» Work order: Once the line with "Instruction: Click the @fluentui/svg-icons" is found in the entries below, print it and each following line exactly, stopping after the line with "Enable the Fronts"; print nothing else.

Stored items:
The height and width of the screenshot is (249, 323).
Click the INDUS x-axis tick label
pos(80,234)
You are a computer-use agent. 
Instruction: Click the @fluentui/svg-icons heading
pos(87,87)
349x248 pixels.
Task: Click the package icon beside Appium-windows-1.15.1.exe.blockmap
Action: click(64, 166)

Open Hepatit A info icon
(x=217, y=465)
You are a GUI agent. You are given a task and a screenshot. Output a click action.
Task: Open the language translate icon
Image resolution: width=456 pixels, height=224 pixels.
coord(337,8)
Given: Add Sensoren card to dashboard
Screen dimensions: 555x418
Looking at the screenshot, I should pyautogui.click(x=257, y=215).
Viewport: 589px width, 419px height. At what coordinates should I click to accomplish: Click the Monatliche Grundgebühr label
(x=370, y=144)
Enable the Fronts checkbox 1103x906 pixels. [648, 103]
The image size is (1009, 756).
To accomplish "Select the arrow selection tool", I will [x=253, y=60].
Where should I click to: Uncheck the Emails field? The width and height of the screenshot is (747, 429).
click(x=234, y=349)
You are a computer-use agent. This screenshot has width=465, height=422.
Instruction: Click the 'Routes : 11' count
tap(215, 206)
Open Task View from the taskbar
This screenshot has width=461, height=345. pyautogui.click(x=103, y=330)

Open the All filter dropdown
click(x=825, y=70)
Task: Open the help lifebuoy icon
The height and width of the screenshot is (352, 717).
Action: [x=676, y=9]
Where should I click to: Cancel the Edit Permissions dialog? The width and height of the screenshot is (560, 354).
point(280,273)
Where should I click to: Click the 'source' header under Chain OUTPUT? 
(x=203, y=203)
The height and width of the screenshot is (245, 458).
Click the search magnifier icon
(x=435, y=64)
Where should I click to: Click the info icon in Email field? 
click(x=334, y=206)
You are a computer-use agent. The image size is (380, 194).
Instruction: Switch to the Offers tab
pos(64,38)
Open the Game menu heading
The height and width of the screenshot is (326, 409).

» Exercise solution:
Instruction: Click the @fluentui/svg-icons heading
pos(87,87)
349x248 pixels.
Task: Click the package icon beside Appium-windows-1.15.1.exe.blockmap
Action: click(64, 166)

Open Hepatit A info icon
(x=217, y=465)
You are a GUI agent. You are given a task and a screenshot. Output a click action.
Task: Open the language translate icon
Image resolution: width=456 pixels, height=224 pixels.
coord(337,8)
Given: Add Sensoren card to dashboard
Screen dimensions: 555x418
Looking at the screenshot, I should pyautogui.click(x=257, y=215).
Viewport: 589px width, 419px height. At what coordinates should I click to accomplish: Click the Monatliche Grundgebühr label
(x=370, y=144)
Enable the Fronts checkbox 1103x906 pixels. [648, 103]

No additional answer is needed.